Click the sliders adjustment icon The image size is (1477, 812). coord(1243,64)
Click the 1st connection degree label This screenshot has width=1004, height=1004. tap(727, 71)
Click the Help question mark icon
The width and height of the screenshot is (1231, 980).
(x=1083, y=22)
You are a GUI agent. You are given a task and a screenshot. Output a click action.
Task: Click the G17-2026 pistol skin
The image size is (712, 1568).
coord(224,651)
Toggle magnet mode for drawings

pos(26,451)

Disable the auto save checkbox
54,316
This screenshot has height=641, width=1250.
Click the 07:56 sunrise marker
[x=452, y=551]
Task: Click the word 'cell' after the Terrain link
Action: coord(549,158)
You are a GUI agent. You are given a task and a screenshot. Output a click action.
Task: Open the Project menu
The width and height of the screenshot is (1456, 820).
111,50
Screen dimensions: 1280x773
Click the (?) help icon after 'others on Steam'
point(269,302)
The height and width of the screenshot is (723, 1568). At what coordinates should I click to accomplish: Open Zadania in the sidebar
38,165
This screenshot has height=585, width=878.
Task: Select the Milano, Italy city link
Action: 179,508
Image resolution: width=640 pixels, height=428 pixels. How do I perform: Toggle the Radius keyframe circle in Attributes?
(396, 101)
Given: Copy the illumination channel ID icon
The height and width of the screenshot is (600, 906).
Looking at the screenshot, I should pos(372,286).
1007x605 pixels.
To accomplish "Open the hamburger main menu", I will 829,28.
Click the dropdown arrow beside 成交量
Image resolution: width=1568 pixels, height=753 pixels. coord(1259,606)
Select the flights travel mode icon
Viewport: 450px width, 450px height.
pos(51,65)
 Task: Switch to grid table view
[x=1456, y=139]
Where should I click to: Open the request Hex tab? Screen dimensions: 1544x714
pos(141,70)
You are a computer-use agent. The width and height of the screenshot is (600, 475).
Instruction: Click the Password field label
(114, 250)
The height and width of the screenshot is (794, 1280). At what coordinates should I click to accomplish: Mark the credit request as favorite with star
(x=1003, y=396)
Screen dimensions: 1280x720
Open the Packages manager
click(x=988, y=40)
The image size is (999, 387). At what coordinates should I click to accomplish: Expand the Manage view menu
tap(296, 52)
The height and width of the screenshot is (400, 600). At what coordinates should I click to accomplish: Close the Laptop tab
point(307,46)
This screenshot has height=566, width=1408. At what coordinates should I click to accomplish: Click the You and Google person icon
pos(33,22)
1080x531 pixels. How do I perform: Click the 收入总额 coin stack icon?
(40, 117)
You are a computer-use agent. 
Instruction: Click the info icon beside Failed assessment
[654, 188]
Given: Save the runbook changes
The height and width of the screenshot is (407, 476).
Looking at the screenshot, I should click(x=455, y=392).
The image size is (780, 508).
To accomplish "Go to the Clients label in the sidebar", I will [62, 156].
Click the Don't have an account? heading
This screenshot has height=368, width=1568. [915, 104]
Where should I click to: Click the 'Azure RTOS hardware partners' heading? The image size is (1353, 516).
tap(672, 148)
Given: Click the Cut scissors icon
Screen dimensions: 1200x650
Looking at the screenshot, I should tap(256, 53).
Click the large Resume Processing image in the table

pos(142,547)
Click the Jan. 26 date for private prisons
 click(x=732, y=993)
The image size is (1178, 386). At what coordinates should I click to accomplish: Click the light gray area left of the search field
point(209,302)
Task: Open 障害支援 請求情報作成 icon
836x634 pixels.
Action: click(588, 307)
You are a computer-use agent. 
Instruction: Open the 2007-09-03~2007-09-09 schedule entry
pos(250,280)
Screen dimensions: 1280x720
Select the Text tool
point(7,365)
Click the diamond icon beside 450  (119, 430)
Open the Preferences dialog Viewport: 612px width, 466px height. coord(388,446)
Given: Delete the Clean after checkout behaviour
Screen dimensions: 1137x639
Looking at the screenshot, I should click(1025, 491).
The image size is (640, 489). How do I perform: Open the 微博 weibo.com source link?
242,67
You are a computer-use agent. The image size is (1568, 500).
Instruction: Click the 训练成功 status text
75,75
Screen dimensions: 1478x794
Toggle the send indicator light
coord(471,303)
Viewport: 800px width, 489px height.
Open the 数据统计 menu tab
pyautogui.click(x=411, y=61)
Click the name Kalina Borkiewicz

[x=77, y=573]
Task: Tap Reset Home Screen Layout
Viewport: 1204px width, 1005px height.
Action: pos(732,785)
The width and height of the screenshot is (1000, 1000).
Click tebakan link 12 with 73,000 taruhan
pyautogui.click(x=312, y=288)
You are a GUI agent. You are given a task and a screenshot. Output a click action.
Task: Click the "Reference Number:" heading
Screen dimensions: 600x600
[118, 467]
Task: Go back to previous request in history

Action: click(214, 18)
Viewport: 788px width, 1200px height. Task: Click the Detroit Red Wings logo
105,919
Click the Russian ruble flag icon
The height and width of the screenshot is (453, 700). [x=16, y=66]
+--
#### The problem:
Each record above has to be set down again, word for word.

#### Solution below:
Click the sliders adjustment icon The image size is (1477, 812). coord(1243,64)
Click the 1st connection degree label This screenshot has width=1004, height=1004. tap(727, 71)
Click the Help question mark icon
The width and height of the screenshot is (1231, 980).
(x=1083, y=22)
You are a GUI agent. You are given a task and a screenshot. Output a click action.
Task: Click the G17-2026 pistol skin
The image size is (712, 1568).
coord(224,651)
Toggle magnet mode for drawings

pos(26,451)

Disable the auto save checkbox
54,316
This screenshot has height=641, width=1250.
Click the 07:56 sunrise marker
[x=452, y=551]
Task: Click the word 'cell' after the Terrain link
Action: coord(549,158)
You are a GUI agent. You are given a task and a screenshot. Output a click action.
Task: Open the Project menu
The width and height of the screenshot is (1456, 820).
111,50
Screen dimensions: 1280x773
Click the (?) help icon after 'others on Steam'
point(269,302)
The height and width of the screenshot is (723, 1568). At what coordinates should I click to accomplish: Open Zadania in the sidebar
38,165
This screenshot has height=585, width=878.
Task: Select the Milano, Italy city link
Action: 179,508
Image resolution: width=640 pixels, height=428 pixels. How do I perform: Toggle the Radius keyframe circle in Attributes?
(396, 101)
Given: Copy the illumination channel ID icon
The height and width of the screenshot is (600, 906).
Looking at the screenshot, I should pos(372,286).
1007x605 pixels.
To accomplish "Open the hamburger main menu", I will 829,28.
Click the dropdown arrow beside 成交量
Image resolution: width=1568 pixels, height=753 pixels. coord(1259,606)
Select the flights travel mode icon
Viewport: 450px width, 450px height.
pos(51,65)
 Task: Switch to grid table view
[x=1456, y=139]
Where should I click to: Open the request Hex tab? Screen dimensions: 1544x714
pos(141,70)
You are a computer-use agent. The width and height of the screenshot is (600, 475).
Instruction: Click the Password field label
(114, 250)
The height and width of the screenshot is (794, 1280). At what coordinates should I click to accomplish: Mark the credit request as favorite with star
(x=1003, y=396)
Screen dimensions: 1280x720
Open the Packages manager
click(x=988, y=40)
The image size is (999, 387). At what coordinates should I click to accomplish: Expand the Manage view menu
tap(296, 52)
The height and width of the screenshot is (400, 600). At what coordinates should I click to accomplish: Close the Laptop tab
point(307,46)
This screenshot has height=566, width=1408. At what coordinates should I click to accomplish: Click the You and Google person icon
pos(33,22)
1080x531 pixels. How do I perform: Click the 收入总额 coin stack icon?
(40, 117)
You are a computer-use agent. 
Instruction: Click the info icon beside Failed assessment
[654, 188]
Given: Save the runbook changes
The height and width of the screenshot is (407, 476).
Looking at the screenshot, I should click(x=455, y=392).
The image size is (780, 508).
To accomplish "Go to the Clients label in the sidebar", I will [62, 156].
Click the Don't have an account? heading
This screenshot has height=368, width=1568. [915, 104]
Where should I click to: Click the 'Azure RTOS hardware partners' heading? The image size is (1353, 516).
tap(672, 148)
Given: Click the Cut scissors icon
Screen dimensions: 1200x650
Looking at the screenshot, I should tap(256, 53).
Click the large Resume Processing image in the table

pos(142,547)
Click the Jan. 26 date for private prisons
 click(x=732, y=993)
The image size is (1178, 386). At what coordinates should I click to accomplish: Click the light gray area left of the search field
point(209,302)
Task: Open 障害支援 請求情報作成 icon
836x634 pixels.
Action: click(588, 307)
You are a computer-use agent. 
Instruction: Open the 2007-09-03~2007-09-09 schedule entry
pos(250,280)
Screen dimensions: 1280x720
Select the Text tool
point(7,365)
Click the diamond icon beside 450  (119, 430)
Open the Preferences dialog Viewport: 612px width, 466px height. coord(388,446)
Given: Delete the Clean after checkout behaviour
Screen dimensions: 1137x639
Looking at the screenshot, I should click(1025, 491).
The image size is (640, 489). How do I perform: Open the 微博 weibo.com source link?
242,67
You are a computer-use agent. The image size is (1568, 500).
Instruction: Click the 训练成功 status text
75,75
Screen dimensions: 1478x794
Toggle the send indicator light
coord(471,303)
Viewport: 800px width, 489px height.
Open the 数据统计 menu tab
pyautogui.click(x=411, y=61)
Click the name Kalina Borkiewicz

[x=77, y=573]
Task: Tap Reset Home Screen Layout
Viewport: 1204px width, 1005px height.
Action: pos(732,785)
The width and height of the screenshot is (1000, 1000).
Click tebakan link 12 with 73,000 taruhan
pyautogui.click(x=312, y=288)
You are a GUI agent. You are given a task and a screenshot. Output a click action.
Task: Click the "Reference Number:" heading
Screen dimensions: 600x600
[118, 467]
Task: Go back to previous request in history

Action: click(214, 18)
Viewport: 788px width, 1200px height. Task: Click the Detroit Red Wings logo
105,919
Click the Russian ruble flag icon
The height and width of the screenshot is (453, 700). [x=16, y=66]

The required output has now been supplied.